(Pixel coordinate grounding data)
====

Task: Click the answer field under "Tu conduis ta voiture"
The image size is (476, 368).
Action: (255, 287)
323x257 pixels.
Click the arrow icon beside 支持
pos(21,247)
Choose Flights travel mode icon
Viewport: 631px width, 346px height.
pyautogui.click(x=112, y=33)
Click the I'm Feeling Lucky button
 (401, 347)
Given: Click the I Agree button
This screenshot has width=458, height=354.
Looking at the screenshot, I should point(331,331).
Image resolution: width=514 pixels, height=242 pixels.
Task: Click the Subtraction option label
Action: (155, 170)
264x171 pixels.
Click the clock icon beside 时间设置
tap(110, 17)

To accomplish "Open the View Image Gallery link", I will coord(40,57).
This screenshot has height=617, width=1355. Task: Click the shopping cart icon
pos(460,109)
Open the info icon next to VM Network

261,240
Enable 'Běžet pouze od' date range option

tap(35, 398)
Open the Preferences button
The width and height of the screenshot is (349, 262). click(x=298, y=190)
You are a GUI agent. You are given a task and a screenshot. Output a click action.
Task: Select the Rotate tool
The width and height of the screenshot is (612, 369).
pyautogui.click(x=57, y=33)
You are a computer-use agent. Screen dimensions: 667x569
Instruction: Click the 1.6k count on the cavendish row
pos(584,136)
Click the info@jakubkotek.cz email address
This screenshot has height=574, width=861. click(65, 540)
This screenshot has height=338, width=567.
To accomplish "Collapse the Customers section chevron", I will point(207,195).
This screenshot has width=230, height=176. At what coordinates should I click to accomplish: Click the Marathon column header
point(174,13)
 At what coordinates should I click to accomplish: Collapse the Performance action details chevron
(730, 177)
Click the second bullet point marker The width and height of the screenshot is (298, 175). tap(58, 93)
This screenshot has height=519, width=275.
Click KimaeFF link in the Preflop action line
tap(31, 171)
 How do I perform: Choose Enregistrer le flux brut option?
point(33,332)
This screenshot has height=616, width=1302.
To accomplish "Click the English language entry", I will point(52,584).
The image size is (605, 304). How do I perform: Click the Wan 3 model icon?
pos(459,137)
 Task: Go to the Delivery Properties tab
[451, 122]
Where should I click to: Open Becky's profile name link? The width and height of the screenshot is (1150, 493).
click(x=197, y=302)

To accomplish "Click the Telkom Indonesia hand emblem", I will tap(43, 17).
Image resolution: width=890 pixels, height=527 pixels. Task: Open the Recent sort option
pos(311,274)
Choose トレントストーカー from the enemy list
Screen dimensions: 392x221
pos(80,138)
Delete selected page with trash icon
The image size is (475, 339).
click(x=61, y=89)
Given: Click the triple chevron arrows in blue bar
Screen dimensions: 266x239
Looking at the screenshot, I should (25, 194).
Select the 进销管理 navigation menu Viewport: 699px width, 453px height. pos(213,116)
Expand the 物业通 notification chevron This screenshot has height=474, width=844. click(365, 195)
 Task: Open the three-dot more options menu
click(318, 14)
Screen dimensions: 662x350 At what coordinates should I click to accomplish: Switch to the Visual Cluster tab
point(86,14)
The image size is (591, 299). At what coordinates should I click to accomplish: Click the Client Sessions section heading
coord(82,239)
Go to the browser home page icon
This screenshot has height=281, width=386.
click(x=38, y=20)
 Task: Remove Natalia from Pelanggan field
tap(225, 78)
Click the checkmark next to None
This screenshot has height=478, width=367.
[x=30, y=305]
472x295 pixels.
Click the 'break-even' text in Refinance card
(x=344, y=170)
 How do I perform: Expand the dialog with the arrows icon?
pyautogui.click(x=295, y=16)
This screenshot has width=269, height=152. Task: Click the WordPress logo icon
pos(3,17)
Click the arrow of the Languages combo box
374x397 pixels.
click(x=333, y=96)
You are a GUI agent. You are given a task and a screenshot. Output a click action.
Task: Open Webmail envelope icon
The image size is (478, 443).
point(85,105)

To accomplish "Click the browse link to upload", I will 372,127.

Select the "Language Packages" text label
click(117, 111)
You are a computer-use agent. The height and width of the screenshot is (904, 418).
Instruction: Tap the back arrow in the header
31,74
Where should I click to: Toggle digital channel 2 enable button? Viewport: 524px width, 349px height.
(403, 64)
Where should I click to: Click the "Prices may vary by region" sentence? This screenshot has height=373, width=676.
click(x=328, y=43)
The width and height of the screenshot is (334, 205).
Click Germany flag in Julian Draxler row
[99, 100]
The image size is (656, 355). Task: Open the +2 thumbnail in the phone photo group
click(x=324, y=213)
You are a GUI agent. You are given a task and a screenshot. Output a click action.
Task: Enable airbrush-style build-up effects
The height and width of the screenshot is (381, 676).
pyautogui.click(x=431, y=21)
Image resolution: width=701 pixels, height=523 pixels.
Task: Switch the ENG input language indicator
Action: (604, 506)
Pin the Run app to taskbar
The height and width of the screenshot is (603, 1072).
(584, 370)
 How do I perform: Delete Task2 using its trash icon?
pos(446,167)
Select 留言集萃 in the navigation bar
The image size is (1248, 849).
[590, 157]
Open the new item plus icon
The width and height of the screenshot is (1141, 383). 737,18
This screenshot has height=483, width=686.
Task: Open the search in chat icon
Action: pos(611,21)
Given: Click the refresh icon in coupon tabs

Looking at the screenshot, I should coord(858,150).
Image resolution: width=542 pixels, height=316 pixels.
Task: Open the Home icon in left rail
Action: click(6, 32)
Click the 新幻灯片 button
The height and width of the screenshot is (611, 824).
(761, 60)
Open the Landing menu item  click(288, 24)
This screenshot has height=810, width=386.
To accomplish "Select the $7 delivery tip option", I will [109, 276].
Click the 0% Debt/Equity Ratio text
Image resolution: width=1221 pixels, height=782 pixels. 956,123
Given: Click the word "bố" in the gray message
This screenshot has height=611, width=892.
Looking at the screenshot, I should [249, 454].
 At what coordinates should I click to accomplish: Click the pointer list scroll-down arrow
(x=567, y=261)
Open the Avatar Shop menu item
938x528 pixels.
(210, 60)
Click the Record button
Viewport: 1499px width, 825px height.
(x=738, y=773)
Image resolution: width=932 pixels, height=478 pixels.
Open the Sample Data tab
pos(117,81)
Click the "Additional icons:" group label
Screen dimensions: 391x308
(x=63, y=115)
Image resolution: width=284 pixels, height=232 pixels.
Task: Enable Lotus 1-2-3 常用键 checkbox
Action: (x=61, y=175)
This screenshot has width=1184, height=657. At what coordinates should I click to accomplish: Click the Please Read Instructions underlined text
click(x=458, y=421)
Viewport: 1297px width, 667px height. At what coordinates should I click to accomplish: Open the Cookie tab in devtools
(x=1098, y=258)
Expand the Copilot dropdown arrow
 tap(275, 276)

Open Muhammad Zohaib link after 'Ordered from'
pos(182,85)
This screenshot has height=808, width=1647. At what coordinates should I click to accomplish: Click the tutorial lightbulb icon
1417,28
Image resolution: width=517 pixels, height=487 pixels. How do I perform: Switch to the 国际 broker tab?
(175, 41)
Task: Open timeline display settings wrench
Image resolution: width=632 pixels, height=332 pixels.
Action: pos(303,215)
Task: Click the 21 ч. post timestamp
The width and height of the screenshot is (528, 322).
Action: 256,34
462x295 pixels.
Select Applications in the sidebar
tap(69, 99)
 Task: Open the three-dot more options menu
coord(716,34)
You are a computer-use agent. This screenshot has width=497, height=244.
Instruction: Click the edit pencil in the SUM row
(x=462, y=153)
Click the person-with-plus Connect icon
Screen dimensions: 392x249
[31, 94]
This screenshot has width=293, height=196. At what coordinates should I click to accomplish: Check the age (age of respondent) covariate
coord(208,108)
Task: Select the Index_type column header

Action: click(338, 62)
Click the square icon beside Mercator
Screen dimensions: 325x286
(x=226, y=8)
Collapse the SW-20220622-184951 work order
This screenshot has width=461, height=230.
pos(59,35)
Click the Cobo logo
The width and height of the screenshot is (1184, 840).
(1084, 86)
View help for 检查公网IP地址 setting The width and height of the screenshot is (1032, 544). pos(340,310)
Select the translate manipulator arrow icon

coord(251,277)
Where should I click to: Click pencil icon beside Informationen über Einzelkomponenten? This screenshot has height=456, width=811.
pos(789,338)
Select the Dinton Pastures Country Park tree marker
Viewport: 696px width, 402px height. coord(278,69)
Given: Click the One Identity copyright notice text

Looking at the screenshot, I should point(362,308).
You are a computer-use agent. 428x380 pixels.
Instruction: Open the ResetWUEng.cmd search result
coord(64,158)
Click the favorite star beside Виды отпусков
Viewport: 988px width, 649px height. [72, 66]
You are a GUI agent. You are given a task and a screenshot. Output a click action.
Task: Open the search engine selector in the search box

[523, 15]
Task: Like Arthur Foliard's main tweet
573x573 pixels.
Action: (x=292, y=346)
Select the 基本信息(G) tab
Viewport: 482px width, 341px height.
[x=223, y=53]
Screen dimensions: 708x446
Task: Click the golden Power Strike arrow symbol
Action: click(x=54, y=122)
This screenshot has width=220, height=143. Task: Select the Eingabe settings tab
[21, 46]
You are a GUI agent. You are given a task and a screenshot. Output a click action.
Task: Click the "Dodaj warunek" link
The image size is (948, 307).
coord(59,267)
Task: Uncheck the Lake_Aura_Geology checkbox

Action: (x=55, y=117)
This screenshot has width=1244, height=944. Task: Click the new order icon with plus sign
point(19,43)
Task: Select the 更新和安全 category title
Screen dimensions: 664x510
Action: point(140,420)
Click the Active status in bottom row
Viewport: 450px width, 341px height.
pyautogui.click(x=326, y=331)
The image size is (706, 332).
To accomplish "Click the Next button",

====

- [Task brief]: Look over the data and work out how many lines include the word "computer"; reply with the number only.

- [Solution for this exercise]: 4